§ **TEXTAUSZUG**
------------------------------------
Schulleistungsstudien haben im vergangenen Jahrzehnt nicht nur auf die Abhängigkeit zwischen Bildungschancen und Herkunft aufmerksam gemacht, sondern auch auf den Zusammenhang von Schulerfolg und dem Verfügen über die ‚Sprache der Schule’. Die Heterogenität der Schülerschaft, vor allem im Hinblick auf unterschiedliche sprachliche Erfahrungen, Wissensbestände, Fähigkeiten und Interessen, erfordert im Unterricht, das Augenmerk auf die sogenannte Bildungssprache zu legen und diese explizit zum Gegenstand in Lehr-Lernprozessen zu machen. In diesem Beitrag werden die unterschiedlichen Dimensionen von Bildungssprache und ihre Rolle im erziehungswissenschaftlichen Kontext diskutiert. Ein Ansatz für bildungssprachförderlichen Unterricht, der auf einem sozialkonstruktivistischen Verständnis von Lernen basiert und in dem der bildungssprachliche Diskurs in ko-konstruktiven Prozessen im Mittelpunkt steht, wird genauer betrachtet. Die Analyse eines explorativ gewonnenen Beispiels aus dem Sachunterricht der Primarschule zeigt Potenziale des Ansatzes für bildungssprachliches Lernen auf, wobei eine systematische empirische Prüfung noch aussteht.
------------------------------------
§ **DATENTEIL**
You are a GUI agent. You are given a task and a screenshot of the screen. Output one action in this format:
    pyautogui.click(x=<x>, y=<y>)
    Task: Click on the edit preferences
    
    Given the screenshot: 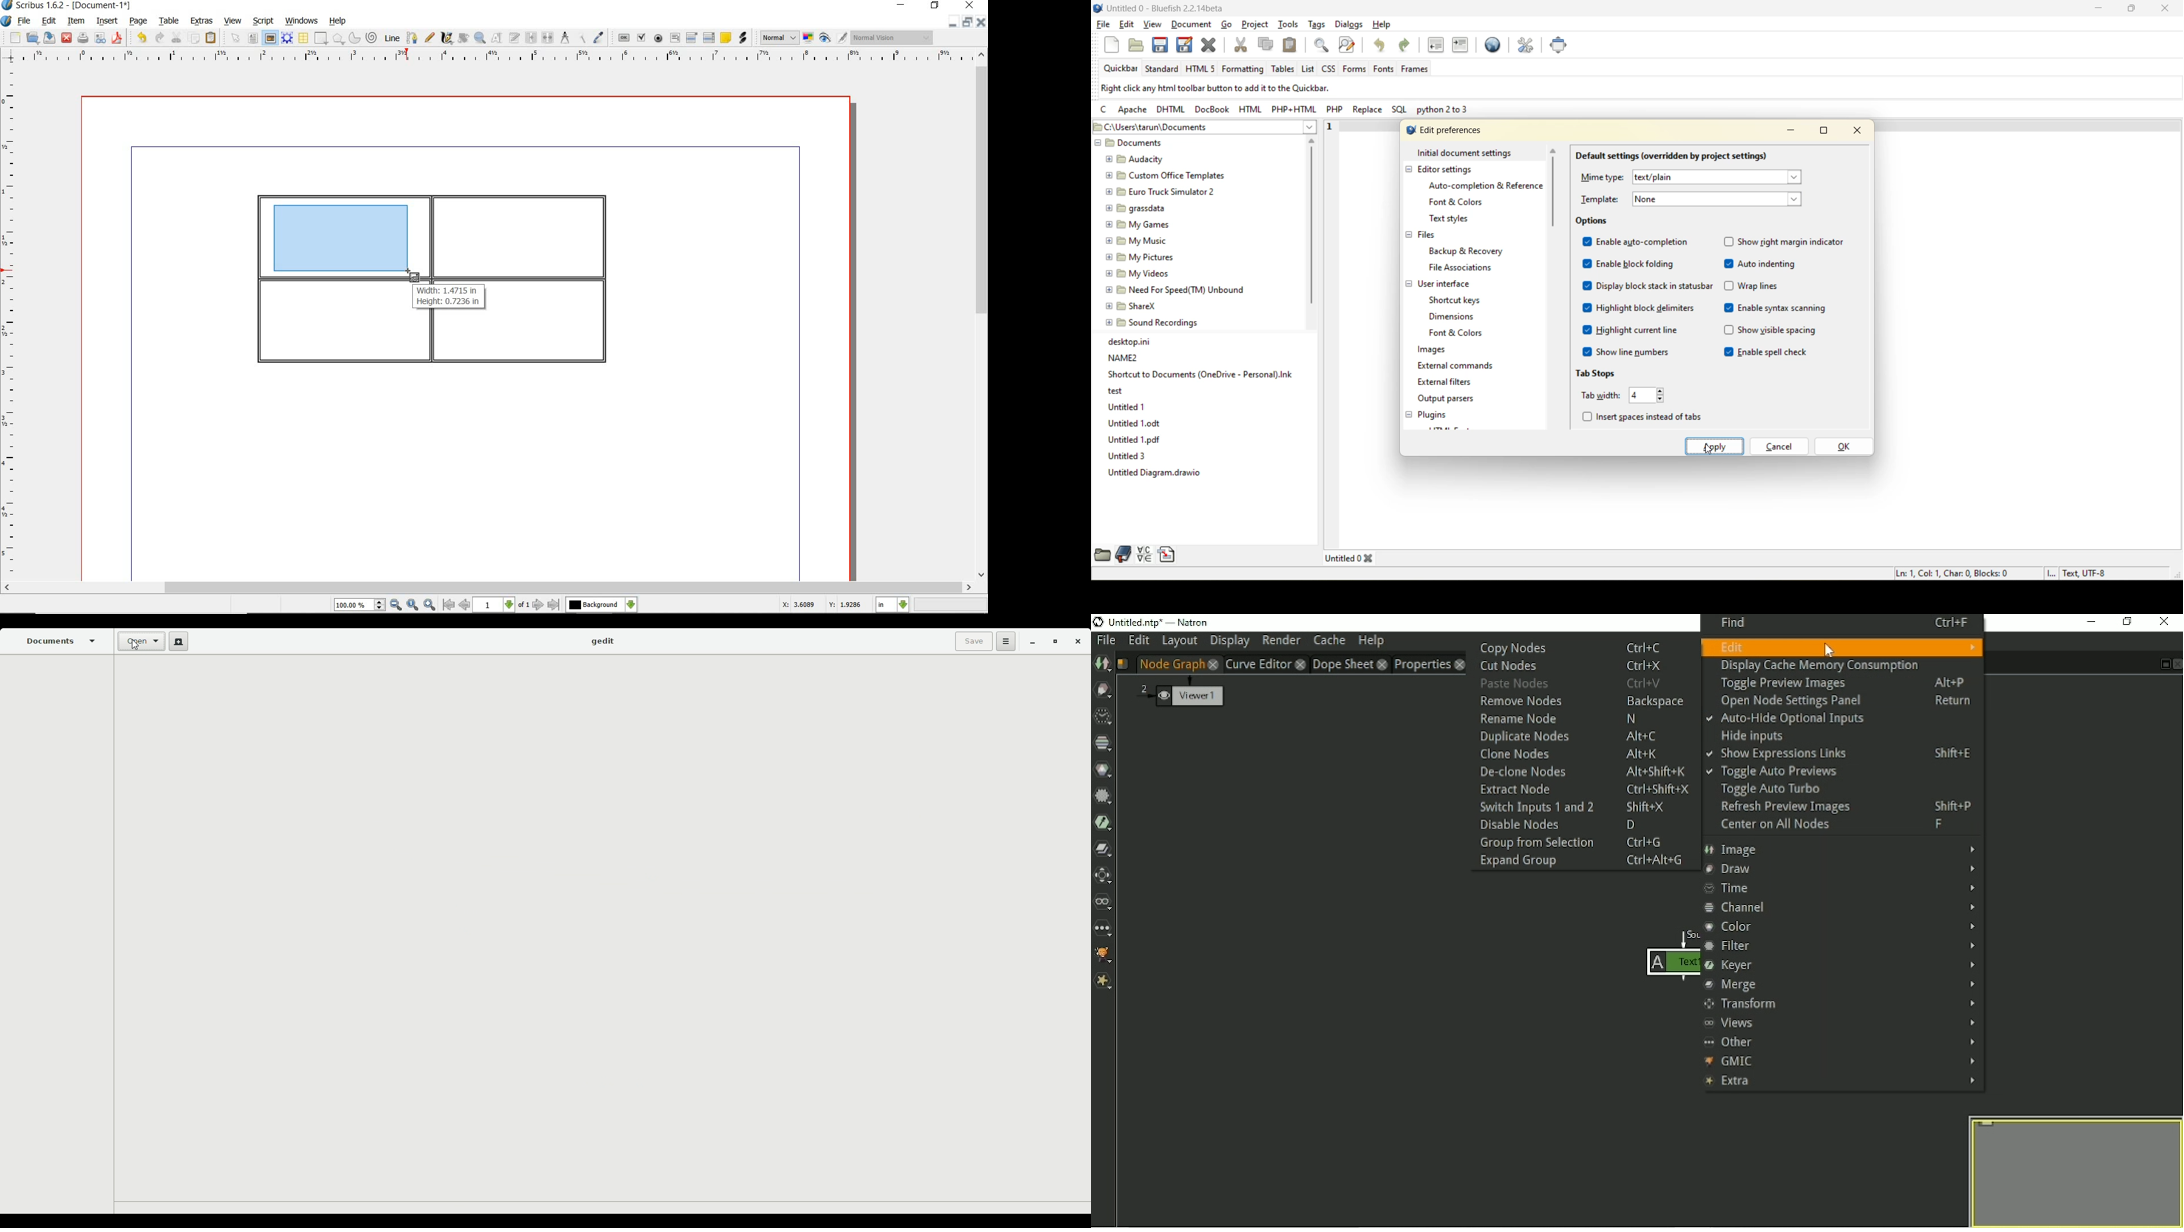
------------------------------------
§ **AUFGABEN**
1. Beantworte die folgenden Fragen zum Text zur Bildungssprache knapp:
(a) Worauf haben Schulleistungsstudien neben der Abhängigkeit zwischen Bildungschancen und Herkunft aufmerksam gemacht?
(b) Auf welchem Verständnis von Lernen basiert der genauer betrachtete Ansatz?
(c) Aus welchem Unterricht stammt das analysierte Beispiel?
2. Führe den Text zur Bildungssprache bitte nach seinem letzten Satz fort.

§ **LÖSUNGEN**
1.
(a) Auf den Zusammenhang von Schulerfolg und dem Verfügen über die ‚Sprache der Schule'.
(b) Auf einem sozialkonstruktivistischen Verständnis von Lernen.
(c) Aus dem Sachunterricht der Primarschule.

2.
Abstract

As large-scale international school evaluation studies of the past decade show, there is a correlation between the academic success and the command of the language used in the classroom. The heterogeneity of linguistic experience, knowledge, ability, and interest in the mainstream classroom therefore requires special attention in the development of academic language and discourse, and presuppose explicit teaching and learning strategies. This contribution discusses “academic language” in its several dimensions and its impact on education research and practice. A strategy for arranging classroom activities is presented, based on socio-cultural theory, which enhances verbal interaction and teacher-guided talk, and integrates academic language and content learning through joint construction. It thus aims to give all students in multilingual settings access to academic language. Analyzing an example of classroom interaction in a German primary school, the paper reflects on the potentials of this strategy in multilingual classroom settings and urges for further systematic empirical research in this field.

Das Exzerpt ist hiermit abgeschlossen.